Data records:
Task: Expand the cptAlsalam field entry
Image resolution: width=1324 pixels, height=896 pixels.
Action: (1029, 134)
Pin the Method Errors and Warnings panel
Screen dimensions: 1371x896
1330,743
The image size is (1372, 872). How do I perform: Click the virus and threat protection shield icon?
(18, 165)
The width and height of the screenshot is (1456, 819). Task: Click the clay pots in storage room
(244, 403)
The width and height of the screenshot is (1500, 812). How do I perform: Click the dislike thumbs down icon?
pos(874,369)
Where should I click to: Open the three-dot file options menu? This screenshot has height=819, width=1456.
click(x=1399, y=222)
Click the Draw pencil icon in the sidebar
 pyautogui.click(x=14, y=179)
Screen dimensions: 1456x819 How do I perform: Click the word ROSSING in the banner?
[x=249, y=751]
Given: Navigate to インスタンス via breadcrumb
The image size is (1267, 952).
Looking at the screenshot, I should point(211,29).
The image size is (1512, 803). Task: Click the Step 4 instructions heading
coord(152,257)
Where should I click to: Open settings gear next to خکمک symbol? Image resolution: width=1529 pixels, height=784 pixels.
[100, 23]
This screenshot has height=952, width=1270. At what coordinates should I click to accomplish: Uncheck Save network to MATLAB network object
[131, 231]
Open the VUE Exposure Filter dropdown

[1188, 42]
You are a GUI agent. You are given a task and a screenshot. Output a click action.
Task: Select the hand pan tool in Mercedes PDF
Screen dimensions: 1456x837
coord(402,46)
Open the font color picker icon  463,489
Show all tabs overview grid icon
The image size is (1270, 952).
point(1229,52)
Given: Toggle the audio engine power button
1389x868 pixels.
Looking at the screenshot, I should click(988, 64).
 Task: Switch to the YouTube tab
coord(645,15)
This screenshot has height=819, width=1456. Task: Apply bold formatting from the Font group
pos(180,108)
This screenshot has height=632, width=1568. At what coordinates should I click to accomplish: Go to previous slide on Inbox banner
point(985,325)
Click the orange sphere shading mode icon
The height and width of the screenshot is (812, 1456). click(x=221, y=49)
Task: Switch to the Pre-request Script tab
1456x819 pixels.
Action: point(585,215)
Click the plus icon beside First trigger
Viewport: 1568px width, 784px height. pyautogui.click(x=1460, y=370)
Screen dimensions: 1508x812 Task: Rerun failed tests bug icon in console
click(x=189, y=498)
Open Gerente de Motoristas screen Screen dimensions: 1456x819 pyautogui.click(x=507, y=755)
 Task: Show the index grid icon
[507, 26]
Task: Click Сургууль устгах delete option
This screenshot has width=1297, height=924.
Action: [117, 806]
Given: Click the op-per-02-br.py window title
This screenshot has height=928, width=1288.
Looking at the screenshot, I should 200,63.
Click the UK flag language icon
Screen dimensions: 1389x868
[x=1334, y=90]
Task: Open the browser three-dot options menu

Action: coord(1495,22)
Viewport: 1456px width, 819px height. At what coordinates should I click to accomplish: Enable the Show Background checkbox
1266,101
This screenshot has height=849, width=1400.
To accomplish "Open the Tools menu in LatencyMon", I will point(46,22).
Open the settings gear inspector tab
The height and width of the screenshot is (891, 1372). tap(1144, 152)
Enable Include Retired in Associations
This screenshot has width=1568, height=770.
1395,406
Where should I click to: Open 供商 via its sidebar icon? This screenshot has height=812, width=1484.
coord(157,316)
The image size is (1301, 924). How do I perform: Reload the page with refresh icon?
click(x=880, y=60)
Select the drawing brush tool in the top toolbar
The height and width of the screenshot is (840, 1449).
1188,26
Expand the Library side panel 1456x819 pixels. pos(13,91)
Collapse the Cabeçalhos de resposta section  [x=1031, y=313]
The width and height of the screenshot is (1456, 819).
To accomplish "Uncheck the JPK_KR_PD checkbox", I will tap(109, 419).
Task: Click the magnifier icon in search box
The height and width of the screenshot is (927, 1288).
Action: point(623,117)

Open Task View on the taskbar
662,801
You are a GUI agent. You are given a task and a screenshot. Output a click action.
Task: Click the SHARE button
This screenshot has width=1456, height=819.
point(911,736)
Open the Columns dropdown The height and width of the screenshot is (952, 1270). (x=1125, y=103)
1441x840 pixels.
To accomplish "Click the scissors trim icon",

Goal of the exercise:
A faithful copy is required of the lines from the one with "Open Task View on the taskbar" through the last line of the data; please add nothing.

Answer for the task:
Open Task View on the taskbar
662,801
You are a GUI agent. You are given a task and a screenshot. Output a click action.
Task: Click the SHARE button
This screenshot has width=1456, height=819.
point(911,736)
Open the Columns dropdown The height and width of the screenshot is (952, 1270). (x=1125, y=103)
1441x840 pixels.
To accomplish "Click the scissors trim icon",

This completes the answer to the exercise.